Teetering on the edge of representation: Detail of Wyndham Lewis's "Workshop circa 1914-5" (The Estate of Mrs G. A. Wyndham Lewis)
British art has historically had an uncomfortable relationship with the avant-garde. For centuries there was a smack of the cultural cringe about our attitude to modernity, with native artists long looking abroad or to imports such as Holbein and Van Dyck for exemplars of what and how to paint. The first home-grown group to make an explicit claim to radicalism was the Pre-Raphaelite Brotherhood in 1848, and it was radical primarily in the sense that it looked backwards rather than forwards. It was to be half a century before another gang of bristling young men, the Vorticists, set out systematically to reappraise how painting and sculpture dealt with the modern age.
Vorticism was a product of the first decades of the 20th century — the age of the ism. The late Edwardian summer was also a period of artistic extremism: Post-Impressionism, Fauvism and Cubism were born in France, Futurism in Italy, the germs of Constructivism formed in Russia, Dadaism and Surrealism in France and Spain.
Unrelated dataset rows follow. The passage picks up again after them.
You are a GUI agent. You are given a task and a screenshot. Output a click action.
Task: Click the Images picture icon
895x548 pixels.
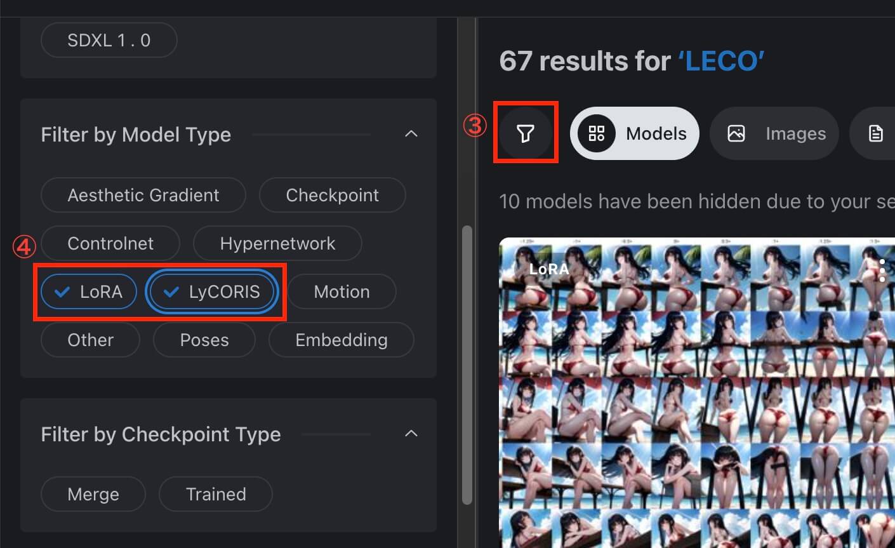736,133
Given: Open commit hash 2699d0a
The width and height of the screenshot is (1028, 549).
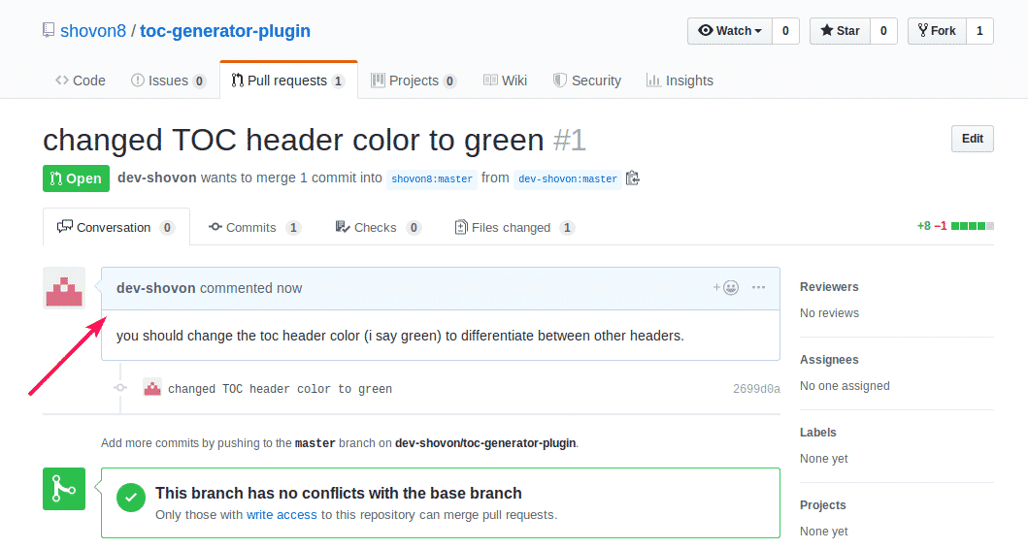Looking at the screenshot, I should coord(756,389).
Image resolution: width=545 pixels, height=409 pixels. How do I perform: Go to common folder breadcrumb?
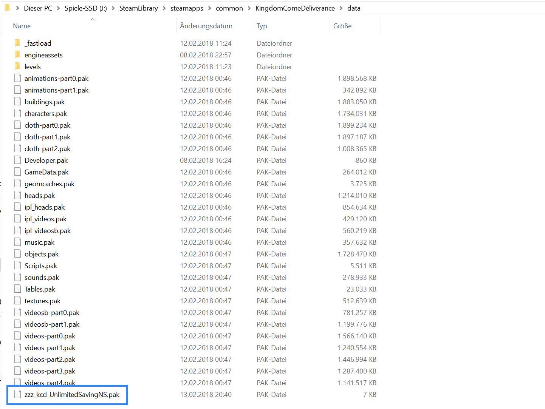[229, 8]
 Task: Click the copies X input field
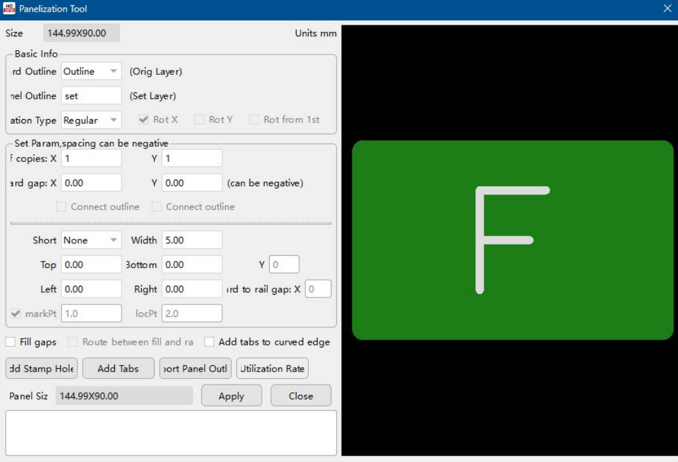pyautogui.click(x=91, y=158)
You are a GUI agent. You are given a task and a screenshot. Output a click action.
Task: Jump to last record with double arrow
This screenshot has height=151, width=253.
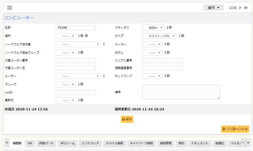246,8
Underlying most of these movements was a repudiation of traditional representation or themes and the search for a new way to take apart and then reconstruct form. And while the mood may have been pan-European the nationalist flavours were sharp.
Ironically, Vorticism, although a fiercely British movement, was the work of a cosmopolitan group. Its éminence grise was the American poet Ezra Pound, its leader was the Canadian-born writer-artist Percy Wyndham Lewis, closely affiliated members included the Anglo-American sculptor Jacob Epstein and the tragic Frenchman Henri Gaudier-Brzeska. The leading pure-blood Brits were William Roberts and Edward Wadsworth. The Vorticists at Tate Britain (until September 4) is an examination of this short-lived but important grouping and through it a look at Modernism and the culture wars of the period at their most vibrant stage.
Vorticism was given its name by Pound who explained: "The Vortex is the point of maximum energy. It represents, in mechanics, the greatest efficiency." Wyndham Lewis described it more as a new way of seeing: "A man who passes his days amid the rigid lines of houses, a plague of cheap ornamentation, noisy street locomotion, the Bedlam of the Press, will evidently possess a different habit of vision to a man living amongst the lines of a landscape."
What this translated into on canvas were fractured, geometrical abstract forms — jagged shapes like broken glass, often outlined in black and filled in with areas of flat colour, that teeter on the edge of representation. It was the antidote to Bloomsbury mimsiness; what Wyndham Lewis, who was as dab a hand with invective as he was with a brush, characterised as "this family party of strayed and Dissenting aesthetes" with its "mid-Victorian languish of the neck".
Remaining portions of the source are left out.